Verhandlungen über Reformliste Athen hat plötzlich Zeit

BRÜSSEL · Das Ringen um Griechenland geht weiter. Zum Erstaunen einiger EU-Diplomaten war auch am gestrigen Montag nicht erkennbar, dass Athen bei der Erstellung der Reformliste allzu große Eile an den Tag legte.

Zwar appellierte der außenpolitische Experte der EVP-Fraktion im Europäischen Parlament, Elmar Brok (CDU), an Athen: "Es ist Griechenlands letzte Chance, etwas zu liefern."

Und auch der Grünen-Finanzexperte Sven Giegold schimpfte: "Griechenland leidet unter schlechtem Regieren genauso wie unter einer ritualisierten Verunsicherungskampagne: Hochkochen von Gerüchten, unverantwortliches Grexit-Gerede, versöhnliche Verhandlungen." Aber der Chefsprecher der Europäischen Kommission, Margaritis Schinas, bemühte sich, die Verärgerung vom Wochenende zu beruhigen: "Die Tatsache, dass die Experten das ganze Wochenende und auch heute arbeiten, ist ein positives Zeichen", erklärte er in Brüssel.

Das rund 100 Seiten umfassende Dokument aus dem Hause von Finanzminister Gianis Varoufakis war am Wochenende zunächst nur digital auf Tablets und lediglich in Griechisch vorgelegt worden, was die Unterhändler der Institutionen (EU-Kommission, Europäischer Zentralbank und Internationalem Währungsfonds) verärgert hatte.

Gestern betonten Delegierte aus Athen wiederum, die Liste sei kein Tabu - man könne durchaus einzelne Maßnahmen streichen oder neu aufnehmen.

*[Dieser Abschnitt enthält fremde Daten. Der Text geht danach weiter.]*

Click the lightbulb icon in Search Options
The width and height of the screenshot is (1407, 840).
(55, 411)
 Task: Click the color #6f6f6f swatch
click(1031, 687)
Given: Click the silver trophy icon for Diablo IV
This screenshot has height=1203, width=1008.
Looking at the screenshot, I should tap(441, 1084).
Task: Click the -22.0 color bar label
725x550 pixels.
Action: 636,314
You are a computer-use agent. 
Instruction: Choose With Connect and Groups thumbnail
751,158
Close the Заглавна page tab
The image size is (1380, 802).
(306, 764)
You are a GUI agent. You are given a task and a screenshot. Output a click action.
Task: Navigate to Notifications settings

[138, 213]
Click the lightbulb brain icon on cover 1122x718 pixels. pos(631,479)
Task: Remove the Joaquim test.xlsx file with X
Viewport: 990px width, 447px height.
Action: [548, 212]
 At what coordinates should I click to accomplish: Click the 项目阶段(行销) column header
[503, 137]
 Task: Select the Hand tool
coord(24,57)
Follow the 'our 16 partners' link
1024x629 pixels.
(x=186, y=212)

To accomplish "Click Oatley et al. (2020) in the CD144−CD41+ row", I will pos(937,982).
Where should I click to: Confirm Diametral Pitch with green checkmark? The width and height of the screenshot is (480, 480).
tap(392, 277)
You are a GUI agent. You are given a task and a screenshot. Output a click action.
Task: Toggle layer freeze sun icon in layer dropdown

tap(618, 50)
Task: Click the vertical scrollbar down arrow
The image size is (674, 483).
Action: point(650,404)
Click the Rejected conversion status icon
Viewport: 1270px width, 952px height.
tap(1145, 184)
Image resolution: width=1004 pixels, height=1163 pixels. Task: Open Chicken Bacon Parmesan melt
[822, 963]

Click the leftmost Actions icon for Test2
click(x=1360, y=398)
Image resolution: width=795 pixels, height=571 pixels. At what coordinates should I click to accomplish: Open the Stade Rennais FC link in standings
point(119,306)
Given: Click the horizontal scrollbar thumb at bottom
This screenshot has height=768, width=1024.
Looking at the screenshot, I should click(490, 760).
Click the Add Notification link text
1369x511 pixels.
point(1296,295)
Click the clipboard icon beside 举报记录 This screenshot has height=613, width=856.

Schwerpunkt solle allerdings der Kampf gegen Steuerhinterziehung bleiben. EU-Kreise gingen gestern angesichts dieser Unverbindlichkeit davon aus, dass es nicht - wie zunächst erwartet - noch vor Ostern zu einem Krisentreffen der Euro-Finanzminister kommen werde. Die müssten das Papier nämlich auf der Grundlage der Experten-Empfehlung billigen. Erst dann könnte Griechenland Zugriff auf die rund 7,2 Milliarden Euro bekommen, die dem Land aus verschiedenen Quellen noch zustehen.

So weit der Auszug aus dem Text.